Welltower CEO: Health Systems Should ‘Lighten Up,’ Sell Real Estate

Health systems that still own all of their real estate should consider “lightening up” and selling it, according to Welltower (NYSE: HCN) CEO Tom DeRosa.

Faced with squeezed margins, health systems can take the capital they receive from the real estate sales and redeploy it into research, among other things, DeRosa explained during a presentation at the 35th Annual J.P. Morgan Healthcare Conference in San Francisco on Wednesday.

The Toledo, Ohio-based health care real estate investment trust (REIT) currently owns 1,464 health care properties in the United States, Canada and the UK. Approximately 17% and 17 million square feet of Welltower’s portfolio is made up of outpatient ambulatory care space.
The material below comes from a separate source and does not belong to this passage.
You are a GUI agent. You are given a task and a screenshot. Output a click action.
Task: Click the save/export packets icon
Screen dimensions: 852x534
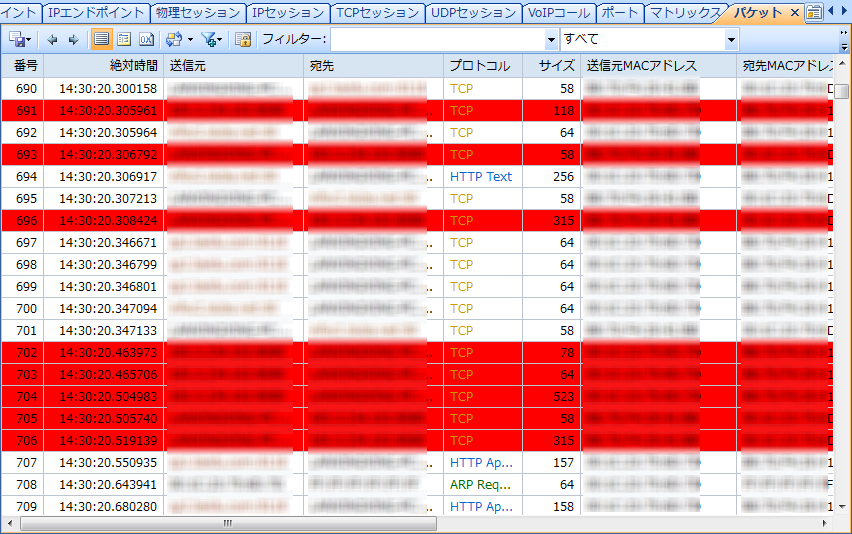[17, 39]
Increasingly, health systems are beginning to recognize Welltower as a valuable partner, DeRosa said. That’s due, in part, to the company’s senior care platform.

In fact, within the next couple of weeks, Welltower is going to announce a multi-year corporate collaboration around the topic of aging with the Johns Hopkins Health System, DeRosa teased.

Welltower still sees opportunities to continue to deploy capital into ambulatory care space with major health systems, DeRosa said. About 96% of the medical office properties that Welltower currently owns are affiliated with “major” health systems, he added.